[Data records]
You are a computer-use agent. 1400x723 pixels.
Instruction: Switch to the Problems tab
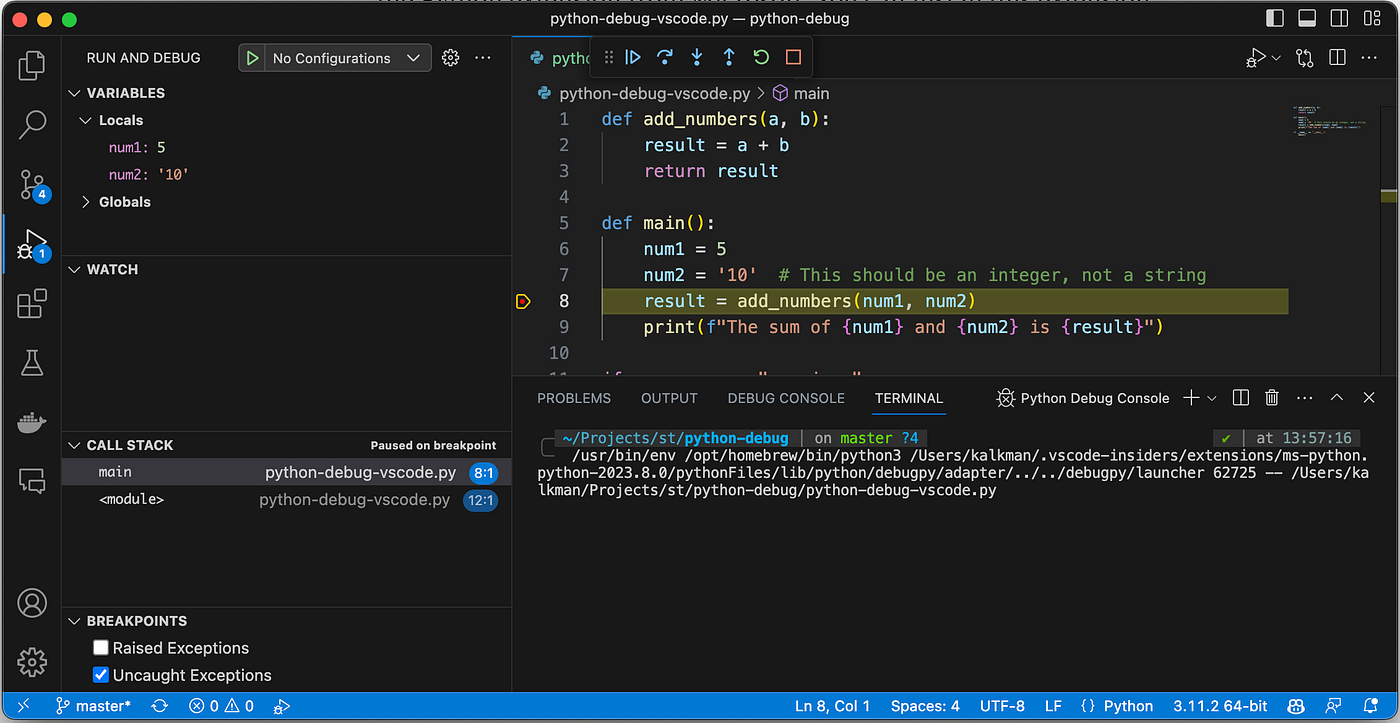click(x=574, y=398)
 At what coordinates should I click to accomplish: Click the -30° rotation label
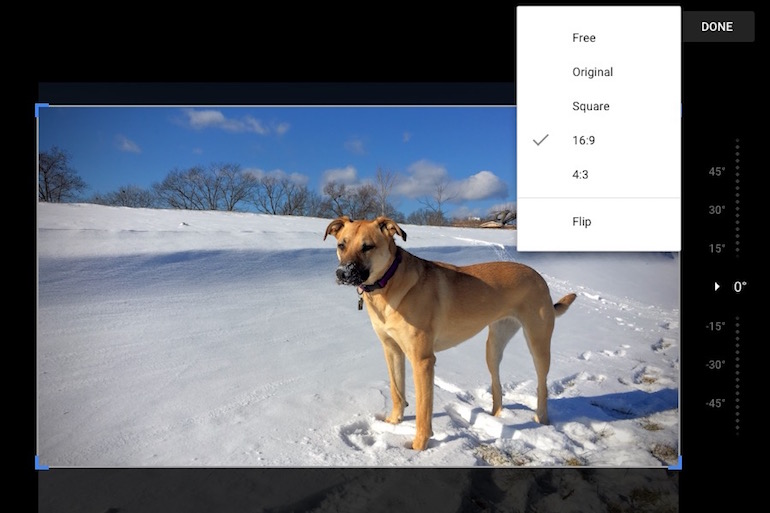[x=715, y=365]
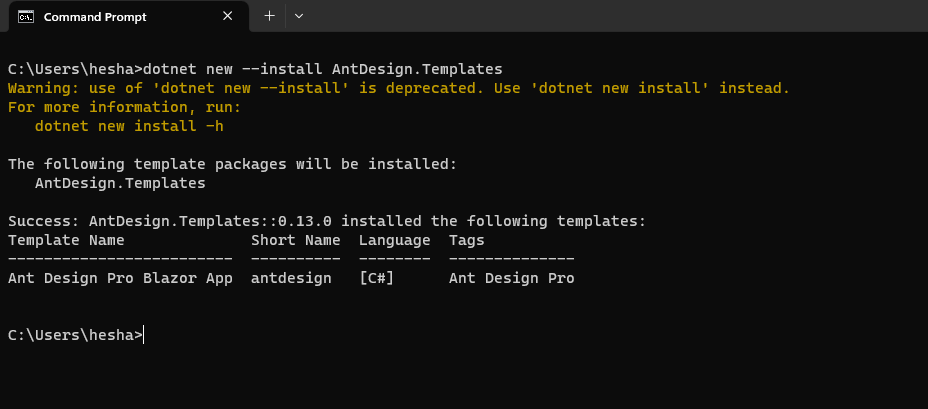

_Exercise_
All lines between the one that contains "Instruction: Switch to the Problems tab" and the end of the records above, both included, are to be returned exactly as they stand, except for pictures, which are omitted.

_Expected answer_
Instruction: Switch to the Problems tab
click(x=574, y=398)
 At what coordinates should I click to accomplish: Click the -30° rotation label
[x=715, y=365]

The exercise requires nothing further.